Ruth Scodel, the D. R. Shackleton Bailey Collegiate Professor of Greek and Latin in the Department of Classical Studies at the University of Michigan, will deliver the ninth annual McKibben Lecture in Classical Studies at 4:15 p.m. Friday, April 25, in the Joe Rosenfield ’25 Center, Room 101.

Her talk is entitled “Homeric Folk Psychology.” The free lecture is open to the public, and a reception will follow.
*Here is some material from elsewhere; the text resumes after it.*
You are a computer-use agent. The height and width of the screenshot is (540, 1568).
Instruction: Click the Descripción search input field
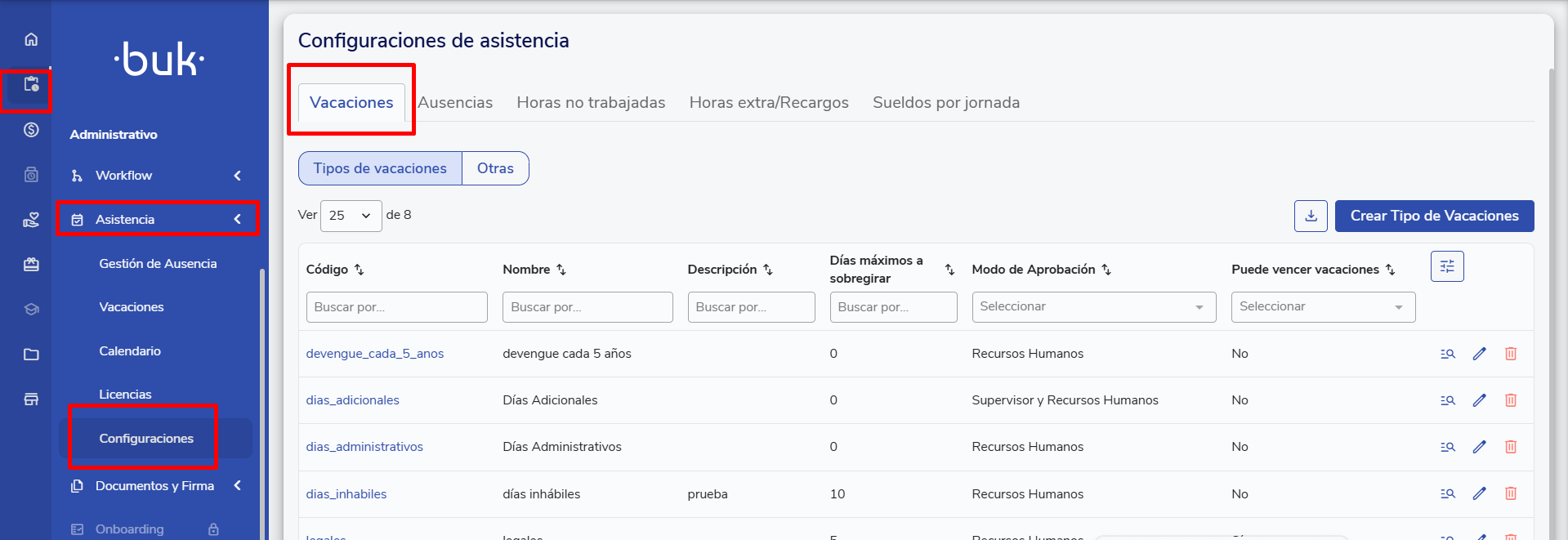point(751,307)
Traditionally, scholars have studied the Greek poet Homer's understanding of the mind by examining his vocabulary for mental activity. Scodel’s talk explores a different approach — looking at how Homeric characters imagine what other characters think and feel. Homeric characters often talk about what other characters are thinking or will think, and they also try to influence and manipulate others in ways that reveal what they think that others think.

About Ruth Scodel

Ruth ScodelScodel received her B.A. from the University of California, Berkeley, and her Ph.D. from Harvard University. She taught at Harvard University as an assistant and associate professor before she accepted an appointment at the University of Michigan in 1987, where she now holds an endowed chair in Classical Studies. In 2011 she was the Leventis Visiting Research Professor of Greek at the University of Edinburgh. Scodel was awarded a Humboldt Fellowship in 1993, and the Gildersleeve Prize in 1998. In addition, she has received numerous awards for her teaching and mentoring.

Scodel is an expert in Greek poetry, specializing in Homer and tragedy. She has written five books including Listening to Homer in 2002 and Epic Facework: Self-presentation and Social Interaction in Homer in 2008. She has published more than sixty articles and chapters and has lectured widely. She is a long time contributor of service to the American Philological Association, as president in 2007, and as editor of its journal, Transactions of the American Philological Association, among many other offices.

About the McKibben Lectures

The McKibben Lecture in Classical Studies is sponsored by the Department of Classics and honors Bill and Betty McKibben, whose combined service to Grinnell College and to the greater Grinnell community totaled more than a century.